We learn many tools in counseling.  I have had clients learn a skill and then try it once during the week and come back to let me know that this skill doesn’t work for them.  While I am glad to see that they tried the skill and put in at least that much effort, I have come to learn that there is a difference between training and trying something.  I was reading a book called “I am More Than Enough” By Dr. Robert Jones and Bryce Dunford.  In this book, they had a great analogy that helped me explain what I was seeing when client’s I worked with did this.  I am going to paraphrase that analogy here.

Let us say that your gym is having a contest. In four weeks, they will draw a couple of names for the people that are going to be able to win $100,000. There are many names in the jar but you choose to add yours along with the others.  Now once your name is drawn there will be a date set and if you can bench press 100 lbs. by that date, you could be a winner. 

Four weeks pass, and along with another person, your name is drawn.  The date for the big lift is set for two weeks.  Ecstatic (as any of us would be) at a chance to win that kind of money, you find yourself obsessing about it.  You plan how to spend the money and what you will be doing with it once you have won the money, and then at last the day of the big even arrives. 

The News is there to cover this event and you feel the pressure to do well.  Here is your moment.  If you can lift the weight just twenty-four inches away from your body you win. You feel that weight rest on you as two men steadily place it there.  Next to you is the other person that got their name picked.

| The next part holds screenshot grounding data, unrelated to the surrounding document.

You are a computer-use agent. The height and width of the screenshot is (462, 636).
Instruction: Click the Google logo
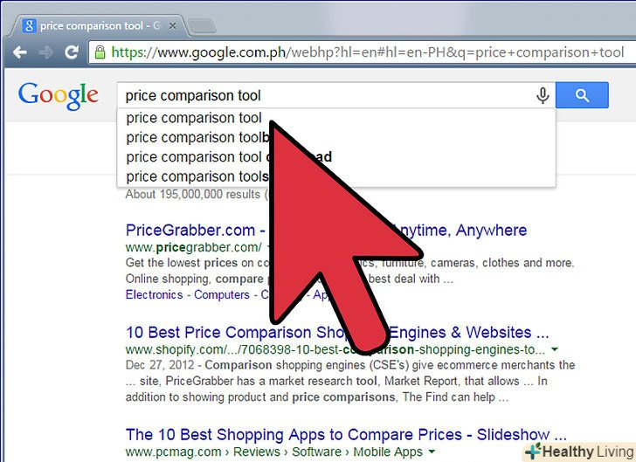click(59, 96)
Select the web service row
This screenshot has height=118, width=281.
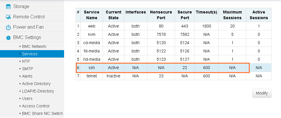pyautogui.click(x=174, y=26)
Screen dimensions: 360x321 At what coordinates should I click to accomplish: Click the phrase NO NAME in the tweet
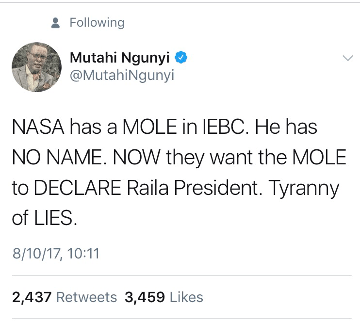(x=61, y=158)
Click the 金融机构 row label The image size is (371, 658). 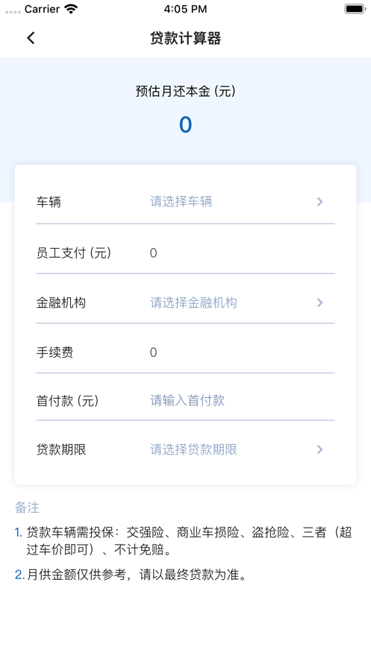[x=61, y=303]
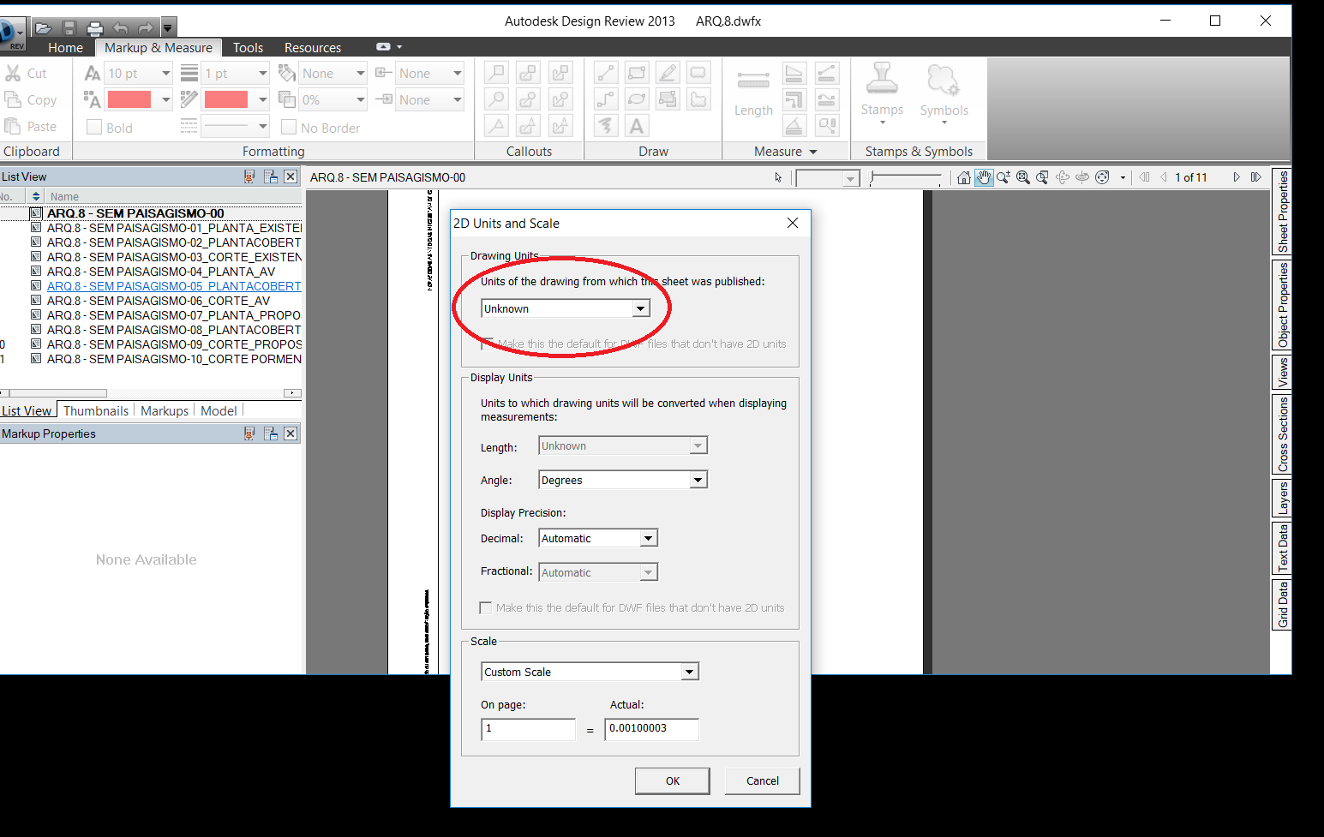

The next ten seconds will tell your future. 

You begin to exert all your best physical and mental effort to lift the weight.  You can’t move it off of your chest.  It might as well have been three hundred pounds for all that matters.  You simply can’t budge it.  Next to you, the person is slowly lifting the weight and you see that they are going to win the money. 

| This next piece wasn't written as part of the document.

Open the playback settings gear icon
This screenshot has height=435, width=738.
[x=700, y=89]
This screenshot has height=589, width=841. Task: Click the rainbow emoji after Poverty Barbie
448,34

Two men come and finally lift the barbell off you and a T.V. personality shoves a microphone in your face and asks how you felt.  You responded that you are very disappointed, and don’t know what happened.  You tried as hard as you could.  You guess it just wasn’t meant to be.  Your partner in the lift reports that he is grateful for the chance he had and is excited to see that all of his training and hard work in the last six weeks has paid off.

The same principal applies to mental health skills.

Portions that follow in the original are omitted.